Though Marshall claimed that the computers were brought to his business for repairs, no paperwork at all existed to show who owned the computers or what repairs were to be made. The owners of the computers all testified that they had not given Marshall permission to possess their computers. Diana Carter testified that she bought a used computer from Marshall. When she took it home, she found information belonging to a University of Cincinnati student on it. She contacted the police and the police determined that the student's computer had been stolen.
Marshall presents four assignments of error for review, which we address out of order. In his third assignment of error, he states that the trial court erred in allowing the state to present testimony regarding a hearsay statement by Rodney Anderson. The record shows that the state called Anderson, who was serving prison terms for burglary, receiving stolen property, and misuse of a credit card, as a witness. After the court declared Anderson a hostile witness, the state asked him if he had told Ball that he had sold stolen computers to Marshall's business and if Marshall knew that they had been stolen. Anderson stated that he did not remember making those statements and that he was high on marijuana when he spoke with Ball. Ball testified that Anderson did not appear to be high when he talked to him and that Anderson had stated that he and others he knew had taken computers to Marshall's store on a regular basis.

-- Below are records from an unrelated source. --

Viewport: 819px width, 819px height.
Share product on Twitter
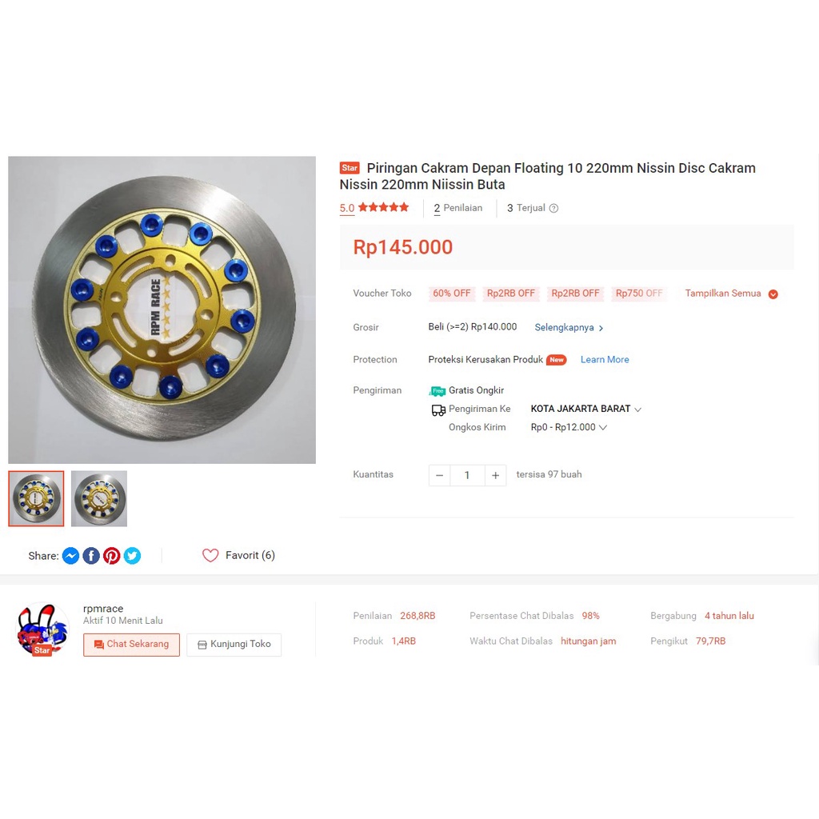[x=132, y=555]
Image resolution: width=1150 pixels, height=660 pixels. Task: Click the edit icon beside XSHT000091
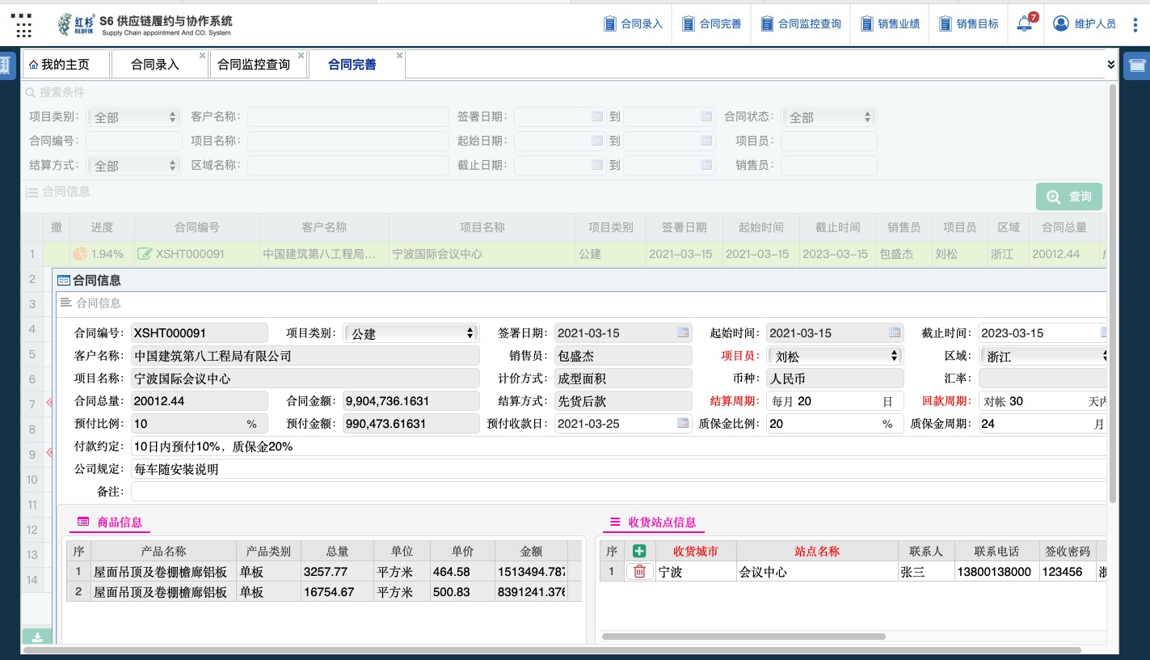pos(145,254)
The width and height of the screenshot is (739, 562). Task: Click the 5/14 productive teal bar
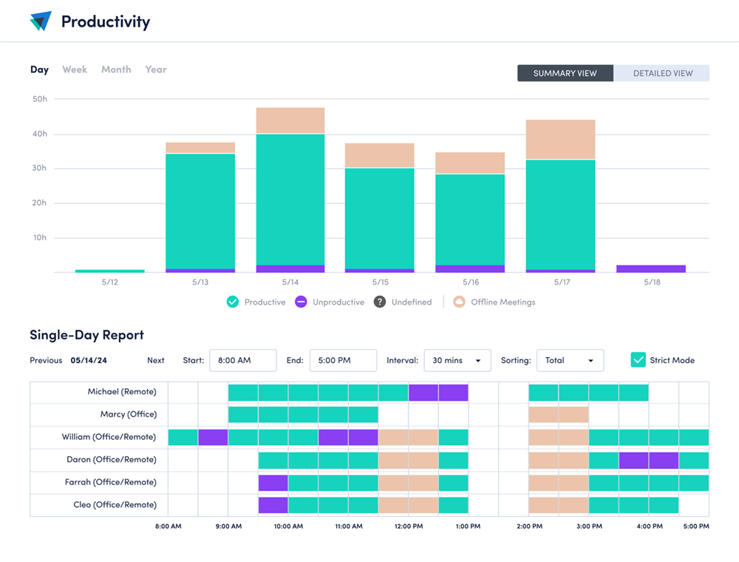(290, 200)
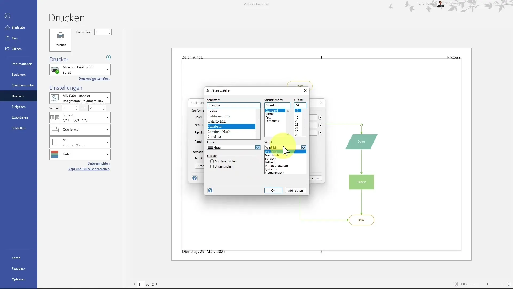Click the Speichern (Save) icon
513x289 pixels.
pos(19,74)
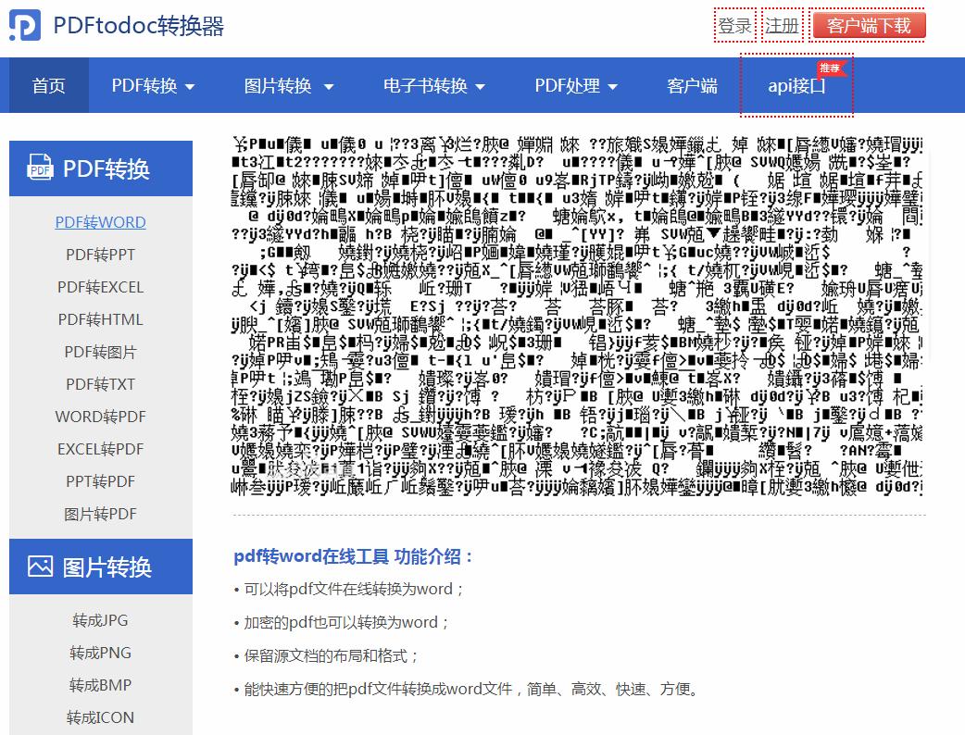965x735 pixels.
Task: Open the PDF转换 dropdown in the navigation bar
Action: (153, 84)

Much of Ball's testimony came into evidence without objection to its substance. When Marshall finally did object, the court sustained his objections. When defense counsel objected to the prosecutor's reference to Anderson's statement in the prosecutor's closing argument, the trial court overruled that objection. The court stated, "You let much of that get in before you objected. When you did object, I sustained it, but much of this was already in the record before then."
Marshall's failure to object precludes him from raising the issue on appeal unless plain error exists. On the record before us, we cannot hold that but for any error in the admission of the evidence, the result of the trial clearly would have been otherwise, particularly given the strength of the evidence against Marshall and the trial court's failure to make any reference to Anderson's statement in finding Marshall guilty of the charged offenses. Therefore, the error did not rise to the level of plain error. See State v. Wickline (1990), 50 Ohio St.3d 114,552 N.E.2d 913; State v. Hirsch (1998), 129 Ohio App.3d 294,717 N.E.2d 789; State v. Burrell, 1st Dist. No. C-030803, 2005-Ohio-34. We overrule Marshall's third assignment of error.

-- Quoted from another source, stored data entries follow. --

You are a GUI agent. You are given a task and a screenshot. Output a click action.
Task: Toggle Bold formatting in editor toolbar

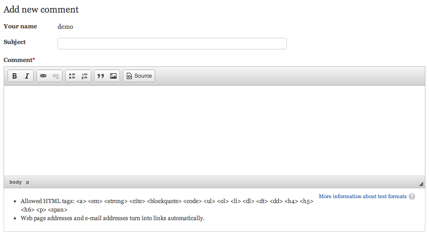coord(14,76)
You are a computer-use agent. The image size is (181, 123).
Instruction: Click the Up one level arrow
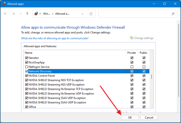[x=27, y=14]
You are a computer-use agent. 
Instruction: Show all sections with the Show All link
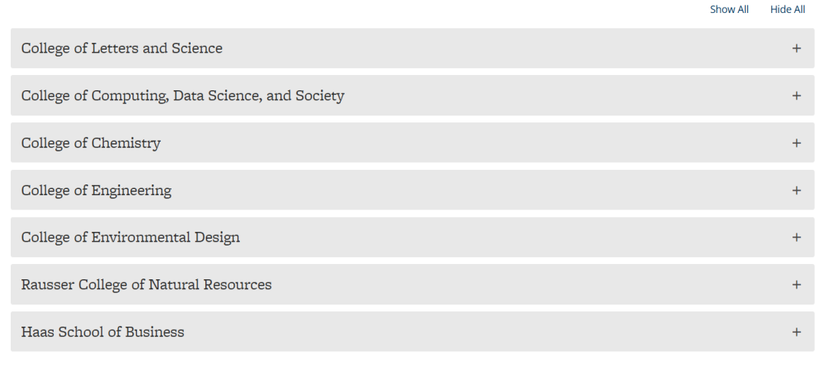click(729, 9)
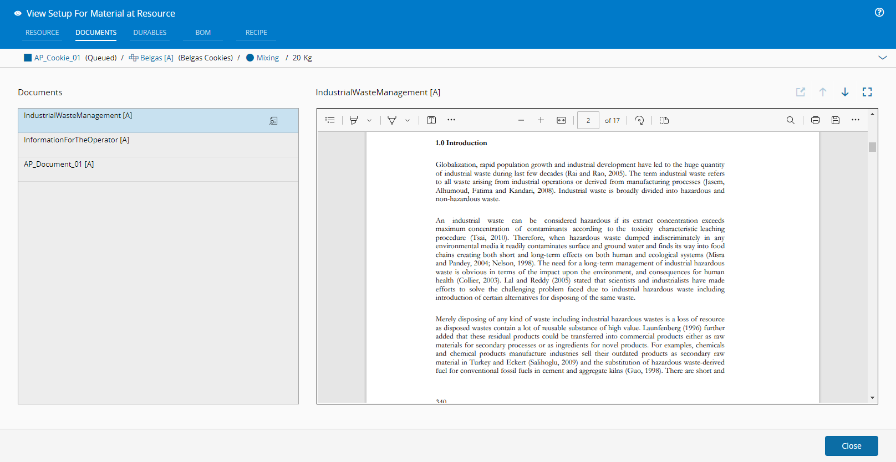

In his first assignment of error, Marshall states that the trial court erred in overruling his Crim.R. 29 motions for a judgment of acquittal. He contends that the state failed to prove that he knew or had reasonable cause to believe that the computers had been obtained through commission of a theft offense.
In his second assignment of error, Marshall states that "[t]he trial court erred in construing bailment for the purpose of repair as reception, retention, or disposition of the property of another as contemplated [by] O.R.C. Section 2913.51." He argues that customers left the stolen computers at his business for repair, creating a bailment. Thus, he contends, he only had physical possession of the computers, not actual dominion and control, which is an essential element of the offense of receiving stolen property. See State v. Jackson (1984),20 Ohio App.3d 240, 485 N.E.2d 778. These assignments of error are not well taken.
R.C. 2913.51(A) states that "[n]o person shall receive, retain, or dispose of property of another knowing or having reasonable cause to believe that the property has been obtained through commission of a theft offense." When determining whether a defendant knew or had reasonable cause to believe that property in his possession had been stolen, courts look to the following factors: (1) the defendant's unexplained possession of the merchandise; (2) the nature of the merchandise; (3) the frequency with which such merchandise is stolen; (4) the nature of the defendant's commercial activities; and (5) the relatively limited time between the thefts and the recovery of the merchandise. State v. Davis (1988),49 Ohio App.3d 109, 550 N.E.2d 966; State v. Thomas, 1st Dist. No. C0-10724, 2002-Ohio-7333.
The charges in this case involved laptop computers, items that are easily and frequently stolen. All the computers had been reported stolen in the weeks previous to the date police found them in Marshall's store. Three were recovered from Marshall's store within a week of their reported thefts. Marshall sold the stolen computer to Carter the day after it had been reported stolen.
Though Marshall claimed that computers had been brought to his store by seemingly legitimate customers, he had no invoices or receipts to show that he had purchased the computers, nor did he have repair tags or other paperwork to suggest that he ran a legitimate repair business. Even Marshall's own expert witness and business associate testified that when a customer brought a computer in for repairs, he would prepare a repair tag on which he would record the date and the customer's information. The expert also stated that if a transaction was suspicious, he would take the customer's name and driver's license number to protect himself against future problems. Additionally, all the stolen computers recovered from Marshall's business were in working condition, and no evidence showed that they had been repaired or needed repairs.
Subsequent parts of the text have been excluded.